Task brief: Among the lines below, take the one holding "Image resolution: width=600", the one holding "Given: Click the 保存 button", and all lines between them. Set them down exactly.

Data supplied:
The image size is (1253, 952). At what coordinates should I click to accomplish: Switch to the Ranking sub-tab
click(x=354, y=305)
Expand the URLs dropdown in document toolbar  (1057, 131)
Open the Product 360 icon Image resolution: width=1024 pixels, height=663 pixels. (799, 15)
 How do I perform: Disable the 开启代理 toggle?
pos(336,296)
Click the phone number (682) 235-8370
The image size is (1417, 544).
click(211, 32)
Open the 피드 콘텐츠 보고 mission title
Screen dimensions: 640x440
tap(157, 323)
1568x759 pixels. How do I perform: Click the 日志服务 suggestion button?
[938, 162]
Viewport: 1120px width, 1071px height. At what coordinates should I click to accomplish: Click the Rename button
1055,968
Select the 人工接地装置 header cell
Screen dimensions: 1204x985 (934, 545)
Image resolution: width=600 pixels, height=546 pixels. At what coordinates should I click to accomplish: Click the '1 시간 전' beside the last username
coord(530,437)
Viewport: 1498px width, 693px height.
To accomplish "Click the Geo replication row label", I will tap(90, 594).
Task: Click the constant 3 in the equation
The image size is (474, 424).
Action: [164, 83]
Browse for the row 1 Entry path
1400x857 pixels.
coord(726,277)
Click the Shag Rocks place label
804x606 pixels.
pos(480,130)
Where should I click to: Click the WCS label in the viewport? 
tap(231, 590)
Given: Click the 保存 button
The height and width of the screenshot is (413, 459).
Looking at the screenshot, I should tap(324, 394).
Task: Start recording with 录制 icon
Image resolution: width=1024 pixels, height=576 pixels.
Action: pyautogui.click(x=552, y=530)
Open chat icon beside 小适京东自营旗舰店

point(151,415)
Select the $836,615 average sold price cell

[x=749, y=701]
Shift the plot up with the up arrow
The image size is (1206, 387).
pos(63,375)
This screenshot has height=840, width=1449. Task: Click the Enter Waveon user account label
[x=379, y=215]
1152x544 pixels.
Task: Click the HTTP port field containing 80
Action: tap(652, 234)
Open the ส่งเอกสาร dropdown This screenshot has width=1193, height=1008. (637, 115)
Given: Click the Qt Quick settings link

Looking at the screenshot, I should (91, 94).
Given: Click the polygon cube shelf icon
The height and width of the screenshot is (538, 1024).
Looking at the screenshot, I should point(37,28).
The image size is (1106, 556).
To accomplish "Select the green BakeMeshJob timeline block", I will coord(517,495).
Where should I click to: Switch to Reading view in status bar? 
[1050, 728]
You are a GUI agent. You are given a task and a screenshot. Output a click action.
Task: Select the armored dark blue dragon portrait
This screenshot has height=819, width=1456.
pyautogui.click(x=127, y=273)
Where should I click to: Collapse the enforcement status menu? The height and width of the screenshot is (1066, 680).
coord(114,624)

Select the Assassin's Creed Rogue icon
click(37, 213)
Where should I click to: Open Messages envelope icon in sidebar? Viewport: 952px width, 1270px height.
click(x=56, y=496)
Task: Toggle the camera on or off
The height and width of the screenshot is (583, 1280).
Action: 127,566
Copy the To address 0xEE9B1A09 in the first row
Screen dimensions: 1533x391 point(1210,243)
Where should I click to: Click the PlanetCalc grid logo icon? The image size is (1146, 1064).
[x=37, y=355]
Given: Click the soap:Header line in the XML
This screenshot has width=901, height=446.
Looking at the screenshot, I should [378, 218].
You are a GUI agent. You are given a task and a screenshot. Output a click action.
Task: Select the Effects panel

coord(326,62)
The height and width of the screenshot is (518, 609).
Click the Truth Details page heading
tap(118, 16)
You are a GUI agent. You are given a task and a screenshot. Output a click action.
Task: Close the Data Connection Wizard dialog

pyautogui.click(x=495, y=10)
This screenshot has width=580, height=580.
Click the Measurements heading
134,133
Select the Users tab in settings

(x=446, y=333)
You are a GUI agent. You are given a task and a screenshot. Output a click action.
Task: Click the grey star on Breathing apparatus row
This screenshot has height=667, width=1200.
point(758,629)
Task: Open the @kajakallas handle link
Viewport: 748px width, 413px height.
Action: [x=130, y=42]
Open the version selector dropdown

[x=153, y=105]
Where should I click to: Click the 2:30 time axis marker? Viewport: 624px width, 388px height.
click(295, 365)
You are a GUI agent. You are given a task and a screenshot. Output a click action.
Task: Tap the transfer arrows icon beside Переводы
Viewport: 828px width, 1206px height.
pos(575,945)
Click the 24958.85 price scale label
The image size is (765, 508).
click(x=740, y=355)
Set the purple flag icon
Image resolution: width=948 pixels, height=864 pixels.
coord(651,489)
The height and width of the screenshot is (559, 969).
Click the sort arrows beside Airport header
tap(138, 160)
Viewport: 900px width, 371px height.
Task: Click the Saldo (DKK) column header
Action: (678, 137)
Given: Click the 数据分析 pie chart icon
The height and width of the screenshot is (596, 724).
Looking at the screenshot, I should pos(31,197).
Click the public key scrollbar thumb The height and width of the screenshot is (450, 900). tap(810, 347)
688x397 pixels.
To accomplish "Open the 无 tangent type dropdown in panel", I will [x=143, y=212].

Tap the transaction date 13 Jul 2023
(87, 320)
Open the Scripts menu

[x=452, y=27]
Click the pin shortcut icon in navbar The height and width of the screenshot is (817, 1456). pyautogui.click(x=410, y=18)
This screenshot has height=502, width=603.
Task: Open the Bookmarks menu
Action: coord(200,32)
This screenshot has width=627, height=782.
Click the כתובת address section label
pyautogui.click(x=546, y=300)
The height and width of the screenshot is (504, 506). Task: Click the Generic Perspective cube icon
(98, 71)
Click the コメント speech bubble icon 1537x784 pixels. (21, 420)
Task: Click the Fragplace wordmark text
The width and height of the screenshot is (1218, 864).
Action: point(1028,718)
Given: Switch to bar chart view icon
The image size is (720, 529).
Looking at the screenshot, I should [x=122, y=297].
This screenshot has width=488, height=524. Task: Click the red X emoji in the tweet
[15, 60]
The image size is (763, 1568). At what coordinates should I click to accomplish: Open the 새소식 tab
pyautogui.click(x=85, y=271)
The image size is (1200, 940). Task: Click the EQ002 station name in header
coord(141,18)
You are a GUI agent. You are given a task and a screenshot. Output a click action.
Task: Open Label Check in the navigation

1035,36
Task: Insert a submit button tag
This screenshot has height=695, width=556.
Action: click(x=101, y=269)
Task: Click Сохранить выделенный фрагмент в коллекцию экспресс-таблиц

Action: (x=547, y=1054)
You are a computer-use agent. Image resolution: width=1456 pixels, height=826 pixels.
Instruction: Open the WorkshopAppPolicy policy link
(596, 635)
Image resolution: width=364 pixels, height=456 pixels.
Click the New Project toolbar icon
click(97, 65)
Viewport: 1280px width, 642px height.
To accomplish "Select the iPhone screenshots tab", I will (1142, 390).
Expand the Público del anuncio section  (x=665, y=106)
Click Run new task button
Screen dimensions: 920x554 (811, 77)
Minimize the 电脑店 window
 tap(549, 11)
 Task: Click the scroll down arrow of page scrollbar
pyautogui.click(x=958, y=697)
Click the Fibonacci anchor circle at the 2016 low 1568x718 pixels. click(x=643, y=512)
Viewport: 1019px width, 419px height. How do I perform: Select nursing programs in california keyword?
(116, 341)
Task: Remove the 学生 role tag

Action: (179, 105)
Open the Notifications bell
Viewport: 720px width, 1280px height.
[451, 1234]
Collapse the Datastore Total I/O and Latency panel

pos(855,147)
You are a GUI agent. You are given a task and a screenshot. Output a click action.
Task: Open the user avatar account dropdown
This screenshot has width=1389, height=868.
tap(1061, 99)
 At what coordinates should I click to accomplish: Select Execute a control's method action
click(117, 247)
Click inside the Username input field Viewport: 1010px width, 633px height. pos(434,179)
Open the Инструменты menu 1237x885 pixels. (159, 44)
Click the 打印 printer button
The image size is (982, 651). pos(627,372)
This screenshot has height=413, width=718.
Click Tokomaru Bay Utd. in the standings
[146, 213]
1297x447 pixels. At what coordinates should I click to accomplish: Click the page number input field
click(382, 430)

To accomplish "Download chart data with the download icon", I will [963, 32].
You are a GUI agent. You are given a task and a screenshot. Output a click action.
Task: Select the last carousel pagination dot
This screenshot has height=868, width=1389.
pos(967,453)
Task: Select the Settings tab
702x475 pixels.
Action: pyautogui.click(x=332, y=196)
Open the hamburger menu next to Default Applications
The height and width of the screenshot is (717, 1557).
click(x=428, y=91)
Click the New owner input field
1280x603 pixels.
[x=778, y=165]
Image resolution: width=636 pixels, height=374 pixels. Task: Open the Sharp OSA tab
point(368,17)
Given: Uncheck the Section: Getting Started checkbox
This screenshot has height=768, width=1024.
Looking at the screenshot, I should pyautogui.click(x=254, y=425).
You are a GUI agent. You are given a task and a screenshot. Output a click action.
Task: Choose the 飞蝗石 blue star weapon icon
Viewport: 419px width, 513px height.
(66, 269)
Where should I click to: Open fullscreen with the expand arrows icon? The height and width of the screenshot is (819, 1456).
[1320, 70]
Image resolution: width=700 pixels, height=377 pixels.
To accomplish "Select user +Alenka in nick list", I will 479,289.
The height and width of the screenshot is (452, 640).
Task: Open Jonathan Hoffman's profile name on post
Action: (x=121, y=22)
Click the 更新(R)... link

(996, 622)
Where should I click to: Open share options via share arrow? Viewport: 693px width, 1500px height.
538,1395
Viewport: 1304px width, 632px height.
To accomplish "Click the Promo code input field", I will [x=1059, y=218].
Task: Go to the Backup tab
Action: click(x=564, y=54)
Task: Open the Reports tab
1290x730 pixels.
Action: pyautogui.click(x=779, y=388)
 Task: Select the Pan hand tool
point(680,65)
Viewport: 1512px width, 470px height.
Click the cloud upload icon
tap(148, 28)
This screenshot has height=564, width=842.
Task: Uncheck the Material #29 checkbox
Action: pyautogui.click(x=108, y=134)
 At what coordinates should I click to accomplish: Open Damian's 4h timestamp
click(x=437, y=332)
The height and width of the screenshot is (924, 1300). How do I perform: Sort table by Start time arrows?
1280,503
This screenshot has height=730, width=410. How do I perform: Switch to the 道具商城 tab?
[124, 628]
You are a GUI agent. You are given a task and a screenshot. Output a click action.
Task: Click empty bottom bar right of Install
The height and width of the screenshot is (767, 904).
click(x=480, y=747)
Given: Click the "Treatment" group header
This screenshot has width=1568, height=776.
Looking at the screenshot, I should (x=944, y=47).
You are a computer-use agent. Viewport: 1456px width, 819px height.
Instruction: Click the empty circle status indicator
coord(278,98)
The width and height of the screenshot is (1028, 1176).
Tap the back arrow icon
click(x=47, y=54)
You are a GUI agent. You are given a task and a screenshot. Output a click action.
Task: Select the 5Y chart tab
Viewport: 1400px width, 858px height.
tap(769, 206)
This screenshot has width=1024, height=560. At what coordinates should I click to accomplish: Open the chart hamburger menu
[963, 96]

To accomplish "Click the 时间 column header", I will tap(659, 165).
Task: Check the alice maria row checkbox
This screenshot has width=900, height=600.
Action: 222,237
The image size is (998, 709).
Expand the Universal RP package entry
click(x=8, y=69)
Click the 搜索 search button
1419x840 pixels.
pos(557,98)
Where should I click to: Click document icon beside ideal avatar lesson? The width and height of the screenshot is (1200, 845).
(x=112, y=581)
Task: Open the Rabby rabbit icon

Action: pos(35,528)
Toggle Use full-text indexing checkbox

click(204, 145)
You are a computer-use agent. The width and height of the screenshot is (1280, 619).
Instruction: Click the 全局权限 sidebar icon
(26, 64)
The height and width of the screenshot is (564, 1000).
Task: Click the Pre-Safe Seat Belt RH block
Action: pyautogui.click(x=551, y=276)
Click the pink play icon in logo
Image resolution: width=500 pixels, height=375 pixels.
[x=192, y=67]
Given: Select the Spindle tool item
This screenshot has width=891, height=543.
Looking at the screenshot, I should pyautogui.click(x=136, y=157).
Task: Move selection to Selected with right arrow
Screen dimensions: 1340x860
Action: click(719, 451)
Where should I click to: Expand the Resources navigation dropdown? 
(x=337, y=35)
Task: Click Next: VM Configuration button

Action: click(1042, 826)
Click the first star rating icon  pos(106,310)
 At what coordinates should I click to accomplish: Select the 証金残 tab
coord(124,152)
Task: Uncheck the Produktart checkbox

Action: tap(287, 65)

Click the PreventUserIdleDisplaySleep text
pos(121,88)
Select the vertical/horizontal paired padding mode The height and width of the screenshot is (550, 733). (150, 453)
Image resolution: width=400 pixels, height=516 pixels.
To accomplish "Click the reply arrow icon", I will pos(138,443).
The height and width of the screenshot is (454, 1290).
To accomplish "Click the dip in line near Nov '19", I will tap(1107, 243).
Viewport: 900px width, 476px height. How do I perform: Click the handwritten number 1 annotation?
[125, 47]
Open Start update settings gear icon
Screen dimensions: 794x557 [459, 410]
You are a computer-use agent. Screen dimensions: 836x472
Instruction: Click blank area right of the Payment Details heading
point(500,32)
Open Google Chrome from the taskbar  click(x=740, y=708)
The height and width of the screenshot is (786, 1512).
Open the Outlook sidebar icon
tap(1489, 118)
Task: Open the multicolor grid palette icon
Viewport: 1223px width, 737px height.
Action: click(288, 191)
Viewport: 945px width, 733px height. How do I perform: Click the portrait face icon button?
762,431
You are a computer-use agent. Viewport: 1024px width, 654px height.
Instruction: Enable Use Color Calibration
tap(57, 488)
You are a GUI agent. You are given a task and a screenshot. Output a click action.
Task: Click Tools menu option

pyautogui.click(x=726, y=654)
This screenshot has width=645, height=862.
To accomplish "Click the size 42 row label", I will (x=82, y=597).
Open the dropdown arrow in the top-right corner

Response to the task:
Image resolution: width=600 pixels, height=546 pixels. At what coordinates should I click to accomplish: Click the '1 시간 전' beside the last username
coord(530,437)
Viewport: 1498px width, 693px height.
To accomplish "Click the Geo replication row label", I will tap(90, 594).
Task: Click the constant 3 in the equation
The image size is (474, 424).
Action: [164, 83]
Browse for the row 1 Entry path
1400x857 pixels.
coord(726,277)
Click the Shag Rocks place label
804x606 pixels.
pos(480,130)
Where should I click to: Click the WCS label in the viewport? 
tap(231, 590)
Given: Click the 保存 button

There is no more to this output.